Please reproduce exactly the line that contains "The width and height of the screenshot is (836, 555)." and every line after it through the end of the records below, adding nothing else.

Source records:
= = =
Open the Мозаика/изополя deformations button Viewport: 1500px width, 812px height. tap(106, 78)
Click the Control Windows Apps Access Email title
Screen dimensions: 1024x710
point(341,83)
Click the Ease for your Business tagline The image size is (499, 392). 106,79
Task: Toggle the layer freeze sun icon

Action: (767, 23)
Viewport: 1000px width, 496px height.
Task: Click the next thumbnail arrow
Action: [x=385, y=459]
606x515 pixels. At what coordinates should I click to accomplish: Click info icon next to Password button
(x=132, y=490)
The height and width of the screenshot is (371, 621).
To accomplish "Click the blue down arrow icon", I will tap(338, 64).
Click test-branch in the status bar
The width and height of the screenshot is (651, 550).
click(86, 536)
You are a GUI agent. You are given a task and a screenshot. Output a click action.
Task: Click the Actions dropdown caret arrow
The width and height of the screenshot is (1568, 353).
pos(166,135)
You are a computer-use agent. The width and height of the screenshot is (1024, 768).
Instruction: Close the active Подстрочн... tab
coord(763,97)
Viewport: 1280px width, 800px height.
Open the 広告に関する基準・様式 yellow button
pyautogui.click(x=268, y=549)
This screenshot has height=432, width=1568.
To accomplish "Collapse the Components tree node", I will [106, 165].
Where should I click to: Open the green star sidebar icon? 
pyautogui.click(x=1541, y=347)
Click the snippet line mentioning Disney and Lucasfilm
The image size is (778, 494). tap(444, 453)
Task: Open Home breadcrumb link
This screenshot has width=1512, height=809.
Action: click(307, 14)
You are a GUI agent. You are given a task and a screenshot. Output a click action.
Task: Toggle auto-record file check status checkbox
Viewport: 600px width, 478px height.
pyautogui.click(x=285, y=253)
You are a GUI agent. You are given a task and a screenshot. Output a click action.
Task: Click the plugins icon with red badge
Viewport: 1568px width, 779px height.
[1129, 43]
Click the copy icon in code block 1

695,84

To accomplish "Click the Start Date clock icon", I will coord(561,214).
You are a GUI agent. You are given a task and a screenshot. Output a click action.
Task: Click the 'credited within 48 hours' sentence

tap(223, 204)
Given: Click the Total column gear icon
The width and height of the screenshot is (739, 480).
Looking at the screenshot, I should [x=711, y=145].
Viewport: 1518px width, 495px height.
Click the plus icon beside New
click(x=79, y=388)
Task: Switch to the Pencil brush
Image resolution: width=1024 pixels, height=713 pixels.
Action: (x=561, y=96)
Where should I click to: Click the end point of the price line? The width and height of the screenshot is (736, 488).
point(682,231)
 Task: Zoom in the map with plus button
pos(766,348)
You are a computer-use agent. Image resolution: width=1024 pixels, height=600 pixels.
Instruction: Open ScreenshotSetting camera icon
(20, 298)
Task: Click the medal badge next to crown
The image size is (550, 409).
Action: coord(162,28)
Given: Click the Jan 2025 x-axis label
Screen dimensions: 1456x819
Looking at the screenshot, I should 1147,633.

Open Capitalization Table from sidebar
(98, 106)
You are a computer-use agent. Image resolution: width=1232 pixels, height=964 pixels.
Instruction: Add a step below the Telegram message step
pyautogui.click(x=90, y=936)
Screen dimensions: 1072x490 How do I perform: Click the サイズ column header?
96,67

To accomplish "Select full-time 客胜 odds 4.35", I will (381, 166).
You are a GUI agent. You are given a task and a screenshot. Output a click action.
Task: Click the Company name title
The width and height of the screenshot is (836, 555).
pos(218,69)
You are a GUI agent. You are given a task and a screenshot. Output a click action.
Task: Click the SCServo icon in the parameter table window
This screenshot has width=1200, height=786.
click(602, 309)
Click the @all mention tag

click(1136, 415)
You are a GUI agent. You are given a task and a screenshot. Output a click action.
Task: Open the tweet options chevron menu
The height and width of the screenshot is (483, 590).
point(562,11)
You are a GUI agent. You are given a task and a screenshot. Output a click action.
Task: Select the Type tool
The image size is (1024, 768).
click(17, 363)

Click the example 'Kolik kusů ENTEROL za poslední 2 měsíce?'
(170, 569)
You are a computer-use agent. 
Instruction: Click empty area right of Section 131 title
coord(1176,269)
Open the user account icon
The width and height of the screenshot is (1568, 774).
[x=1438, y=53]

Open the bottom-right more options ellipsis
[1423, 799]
= = =
→ **Result below**:
The width and height of the screenshot is (836, 555).
pos(218,69)
You are a GUI agent. You are given a task and a screenshot. Output a click action.
Task: Click the SCServo icon in the parameter table window
This screenshot has width=1200, height=786.
click(602, 309)
Click the @all mention tag

click(1136, 415)
You are a GUI agent. You are given a task and a screenshot. Output a click action.
Task: Open the tweet options chevron menu
The height and width of the screenshot is (483, 590).
point(562,11)
You are a GUI agent. You are given a task and a screenshot. Output a click action.
Task: Select the Type tool
The image size is (1024, 768).
click(17, 363)

Click the example 'Kolik kusů ENTEROL za poslední 2 měsíce?'
(170, 569)
You are a computer-use agent. 
Instruction: Click empty area right of Section 131 title
coord(1176,269)
Open the user account icon
The width and height of the screenshot is (1568, 774).
[x=1438, y=53]

Open the bottom-right more options ellipsis
[1423, 799]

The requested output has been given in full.